── SUPPLIED INFORMATION ──
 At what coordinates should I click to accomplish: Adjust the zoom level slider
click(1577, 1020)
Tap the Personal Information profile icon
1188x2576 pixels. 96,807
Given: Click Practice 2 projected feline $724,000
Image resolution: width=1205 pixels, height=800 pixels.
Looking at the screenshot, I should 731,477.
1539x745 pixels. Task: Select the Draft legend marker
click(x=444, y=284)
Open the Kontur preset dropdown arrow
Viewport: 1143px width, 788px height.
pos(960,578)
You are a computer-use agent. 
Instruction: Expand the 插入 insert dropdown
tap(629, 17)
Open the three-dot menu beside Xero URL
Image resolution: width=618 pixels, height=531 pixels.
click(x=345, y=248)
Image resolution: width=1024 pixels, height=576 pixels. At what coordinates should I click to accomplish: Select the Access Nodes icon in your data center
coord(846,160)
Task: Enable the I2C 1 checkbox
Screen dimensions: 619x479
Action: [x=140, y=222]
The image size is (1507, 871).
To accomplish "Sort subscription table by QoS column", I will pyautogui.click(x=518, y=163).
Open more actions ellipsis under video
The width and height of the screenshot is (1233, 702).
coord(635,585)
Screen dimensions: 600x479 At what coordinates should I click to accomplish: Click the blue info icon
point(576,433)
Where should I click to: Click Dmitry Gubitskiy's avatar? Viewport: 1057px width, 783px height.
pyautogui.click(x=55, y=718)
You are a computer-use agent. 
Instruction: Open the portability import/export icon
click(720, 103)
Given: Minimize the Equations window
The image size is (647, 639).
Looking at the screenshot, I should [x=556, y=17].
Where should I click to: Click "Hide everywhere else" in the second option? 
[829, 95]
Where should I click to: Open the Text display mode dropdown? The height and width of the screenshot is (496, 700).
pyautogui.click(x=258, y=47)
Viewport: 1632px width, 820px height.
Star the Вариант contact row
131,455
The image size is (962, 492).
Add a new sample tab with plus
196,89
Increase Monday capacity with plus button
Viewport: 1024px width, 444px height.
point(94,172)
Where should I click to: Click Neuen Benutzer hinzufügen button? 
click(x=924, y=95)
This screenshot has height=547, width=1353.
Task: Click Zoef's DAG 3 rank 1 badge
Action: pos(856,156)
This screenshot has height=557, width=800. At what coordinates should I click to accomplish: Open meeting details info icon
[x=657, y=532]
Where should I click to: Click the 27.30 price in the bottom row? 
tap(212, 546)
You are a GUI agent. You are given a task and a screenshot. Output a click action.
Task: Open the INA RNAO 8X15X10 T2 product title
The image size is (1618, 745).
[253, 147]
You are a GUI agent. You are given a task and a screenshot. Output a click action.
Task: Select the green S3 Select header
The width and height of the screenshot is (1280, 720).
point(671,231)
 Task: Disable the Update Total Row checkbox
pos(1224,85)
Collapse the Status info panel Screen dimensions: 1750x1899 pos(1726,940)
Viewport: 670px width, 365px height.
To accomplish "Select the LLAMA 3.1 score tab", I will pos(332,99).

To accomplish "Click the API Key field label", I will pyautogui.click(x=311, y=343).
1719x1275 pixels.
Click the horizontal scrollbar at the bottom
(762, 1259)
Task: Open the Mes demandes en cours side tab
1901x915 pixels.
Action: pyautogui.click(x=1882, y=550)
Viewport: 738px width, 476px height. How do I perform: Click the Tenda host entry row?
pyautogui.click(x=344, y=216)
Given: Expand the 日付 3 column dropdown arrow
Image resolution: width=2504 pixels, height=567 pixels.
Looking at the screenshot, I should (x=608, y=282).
───
> ABOUT THIS TASK
The records need to be set down again without a single difference.

> OUTPUT OF THE TASK
 At what coordinates should I click to accomplish: Adjust the zoom level slider
click(1577, 1020)
Tap the Personal Information profile icon
1188x2576 pixels. 96,807
Given: Click Practice 2 projected feline $724,000
Image resolution: width=1205 pixels, height=800 pixels.
Looking at the screenshot, I should 731,477.
1539x745 pixels. Task: Select the Draft legend marker
click(x=444, y=284)
Open the Kontur preset dropdown arrow
Viewport: 1143px width, 788px height.
pos(960,578)
You are a computer-use agent. 
Instruction: Expand the 插入 insert dropdown
tap(629, 17)
Open the three-dot menu beside Xero URL
Image resolution: width=618 pixels, height=531 pixels.
click(x=345, y=248)
Image resolution: width=1024 pixels, height=576 pixels. At what coordinates should I click to accomplish: Select the Access Nodes icon in your data center
coord(846,160)
Task: Enable the I2C 1 checkbox
Screen dimensions: 619x479
Action: [x=140, y=222]
The image size is (1507, 871).
To accomplish "Sort subscription table by QoS column", I will pyautogui.click(x=518, y=163).
Open more actions ellipsis under video
The width and height of the screenshot is (1233, 702).
coord(635,585)
Screen dimensions: 600x479 At what coordinates should I click to accomplish: Click the blue info icon
point(576,433)
Where should I click to: Click Dmitry Gubitskiy's avatar? Viewport: 1057px width, 783px height.
pyautogui.click(x=55, y=718)
You are a computer-use agent. 
Instruction: Open the portability import/export icon
click(720, 103)
Given: Minimize the Equations window
The image size is (647, 639).
Looking at the screenshot, I should [x=556, y=17].
Where should I click to: Click "Hide everywhere else" in the second option? 
[829, 95]
Where should I click to: Open the Text display mode dropdown? The height and width of the screenshot is (496, 700).
pyautogui.click(x=258, y=47)
Viewport: 1632px width, 820px height.
Star the Вариант contact row
131,455
The image size is (962, 492).
Add a new sample tab with plus
196,89
Increase Monday capacity with plus button
Viewport: 1024px width, 444px height.
point(94,172)
Where should I click to: Click Neuen Benutzer hinzufügen button? 
click(x=924, y=95)
This screenshot has height=547, width=1353.
Task: Click Zoef's DAG 3 rank 1 badge
Action: pos(856,156)
This screenshot has height=557, width=800. At what coordinates should I click to accomplish: Open meeting details info icon
[x=657, y=532]
Where should I click to: Click the 27.30 price in the bottom row? 
tap(212, 546)
You are a GUI agent. You are given a task and a screenshot. Output a click action.
Task: Open the INA RNAO 8X15X10 T2 product title
The image size is (1618, 745).
[253, 147]
You are a GUI agent. You are given a task and a screenshot. Output a click action.
Task: Select the green S3 Select header
The width and height of the screenshot is (1280, 720).
point(671,231)
 Task: Disable the Update Total Row checkbox
pos(1224,85)
Collapse the Status info panel Screen dimensions: 1750x1899 pos(1726,940)
Viewport: 670px width, 365px height.
To accomplish "Select the LLAMA 3.1 score tab", I will pos(332,99).

To accomplish "Click the API Key field label", I will pyautogui.click(x=311, y=343).
1719x1275 pixels.
Click the horizontal scrollbar at the bottom
(762, 1259)
Task: Open the Mes demandes en cours side tab
1901x915 pixels.
Action: pyautogui.click(x=1882, y=550)
Viewport: 738px width, 476px height. How do I perform: Click the Tenda host entry row?
pyautogui.click(x=344, y=216)
Given: Expand the 日付 3 column dropdown arrow
Image resolution: width=2504 pixels, height=567 pixels.
Looking at the screenshot, I should (x=608, y=282).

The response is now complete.